Every line of the material should be output exactly as written.

____________________

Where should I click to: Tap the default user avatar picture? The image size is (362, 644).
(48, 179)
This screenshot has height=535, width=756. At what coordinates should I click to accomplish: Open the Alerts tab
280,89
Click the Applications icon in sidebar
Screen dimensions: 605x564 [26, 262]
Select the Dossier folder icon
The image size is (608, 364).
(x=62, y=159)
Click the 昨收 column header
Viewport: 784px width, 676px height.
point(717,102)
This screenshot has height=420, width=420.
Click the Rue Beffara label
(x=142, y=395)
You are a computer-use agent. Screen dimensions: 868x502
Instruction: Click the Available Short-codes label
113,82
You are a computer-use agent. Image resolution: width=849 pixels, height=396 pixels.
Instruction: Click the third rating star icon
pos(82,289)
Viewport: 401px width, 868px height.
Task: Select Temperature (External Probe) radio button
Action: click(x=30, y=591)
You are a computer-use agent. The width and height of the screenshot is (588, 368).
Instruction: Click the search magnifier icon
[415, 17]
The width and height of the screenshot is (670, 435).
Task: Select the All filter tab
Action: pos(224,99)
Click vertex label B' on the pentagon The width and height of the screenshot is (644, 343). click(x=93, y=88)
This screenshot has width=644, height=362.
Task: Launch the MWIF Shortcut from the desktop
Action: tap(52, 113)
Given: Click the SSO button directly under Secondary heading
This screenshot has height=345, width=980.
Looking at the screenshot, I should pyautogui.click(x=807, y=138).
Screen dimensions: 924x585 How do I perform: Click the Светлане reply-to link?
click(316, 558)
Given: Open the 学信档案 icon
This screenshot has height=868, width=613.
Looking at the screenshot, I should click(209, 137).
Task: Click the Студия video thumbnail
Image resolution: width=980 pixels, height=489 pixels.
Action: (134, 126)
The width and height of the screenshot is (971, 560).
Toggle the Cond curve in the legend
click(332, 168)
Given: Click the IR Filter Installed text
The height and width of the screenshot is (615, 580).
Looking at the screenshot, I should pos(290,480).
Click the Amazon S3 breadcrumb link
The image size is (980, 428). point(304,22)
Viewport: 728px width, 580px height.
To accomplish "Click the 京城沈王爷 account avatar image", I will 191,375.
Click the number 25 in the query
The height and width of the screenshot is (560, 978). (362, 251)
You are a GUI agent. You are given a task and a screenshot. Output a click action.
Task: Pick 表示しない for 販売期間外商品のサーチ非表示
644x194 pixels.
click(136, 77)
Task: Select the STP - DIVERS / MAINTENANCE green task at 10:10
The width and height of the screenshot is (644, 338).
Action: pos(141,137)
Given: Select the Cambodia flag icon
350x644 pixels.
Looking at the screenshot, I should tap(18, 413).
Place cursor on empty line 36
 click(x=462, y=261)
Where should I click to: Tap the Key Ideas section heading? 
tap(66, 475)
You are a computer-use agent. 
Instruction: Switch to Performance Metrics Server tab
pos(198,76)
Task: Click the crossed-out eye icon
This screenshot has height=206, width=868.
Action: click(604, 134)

____________________

### WORKED SOLUTION:
Where should I click to: Tap the default user avatar picture? The image size is (362, 644).
(48, 179)
This screenshot has height=535, width=756. At what coordinates should I click to accomplish: Open the Alerts tab
280,89
Click the Applications icon in sidebar
Screen dimensions: 605x564 [26, 262]
Select the Dossier folder icon
The image size is (608, 364).
(x=62, y=159)
Click the 昨收 column header
Viewport: 784px width, 676px height.
point(717,102)
This screenshot has height=420, width=420.
Click the Rue Beffara label
(x=142, y=395)
You are a computer-use agent. Screen dimensions: 868x502
Instruction: Click the Available Short-codes label
113,82
You are a computer-use agent. Image resolution: width=849 pixels, height=396 pixels.
Instruction: Click the third rating star icon
pos(82,289)
Viewport: 401px width, 868px height.
Task: Select Temperature (External Probe) radio button
Action: click(x=30, y=591)
You are a computer-use agent. The width and height of the screenshot is (588, 368).
Instruction: Click the search magnifier icon
[415, 17]
The width and height of the screenshot is (670, 435).
Task: Select the All filter tab
Action: pos(224,99)
Click vertex label B' on the pentagon The width and height of the screenshot is (644, 343). click(x=93, y=88)
This screenshot has width=644, height=362.
Task: Launch the MWIF Shortcut from the desktop
Action: tap(52, 113)
Given: Click the SSO button directly under Secondary heading
This screenshot has height=345, width=980.
Looking at the screenshot, I should pyautogui.click(x=807, y=138).
Screen dimensions: 924x585 How do I perform: Click the Светлане reply-to link?
click(316, 558)
Given: Open the 学信档案 icon
This screenshot has height=868, width=613.
Looking at the screenshot, I should click(209, 137).
Task: Click the Студия video thumbnail
Image resolution: width=980 pixels, height=489 pixels.
Action: (134, 126)
The width and height of the screenshot is (971, 560).
Toggle the Cond curve in the legend
click(332, 168)
Given: Click the IR Filter Installed text
The height and width of the screenshot is (615, 580).
Looking at the screenshot, I should pos(290,480).
Click the Amazon S3 breadcrumb link
The image size is (980, 428). point(304,22)
Viewport: 728px width, 580px height.
To accomplish "Click the 京城沈王爷 account avatar image", I will 191,375.
Click the number 25 in the query
The height and width of the screenshot is (560, 978). (362, 251)
You are a GUI agent. You are given a task and a screenshot. Output a click action.
Task: Pick 表示しない for 販売期間外商品のサーチ非表示
644x194 pixels.
click(136, 77)
Task: Select the STP - DIVERS / MAINTENANCE green task at 10:10
The width and height of the screenshot is (644, 338).
Action: pos(141,137)
Given: Select the Cambodia flag icon
350x644 pixels.
Looking at the screenshot, I should tap(18, 413).
Place cursor on empty line 36
 click(x=462, y=261)
Where should I click to: Tap the Key Ideas section heading? 
tap(66, 475)
You are a computer-use agent. 
Instruction: Switch to Performance Metrics Server tab
pos(198,76)
Task: Click the crossed-out eye icon
This screenshot has height=206, width=868.
Action: click(604, 134)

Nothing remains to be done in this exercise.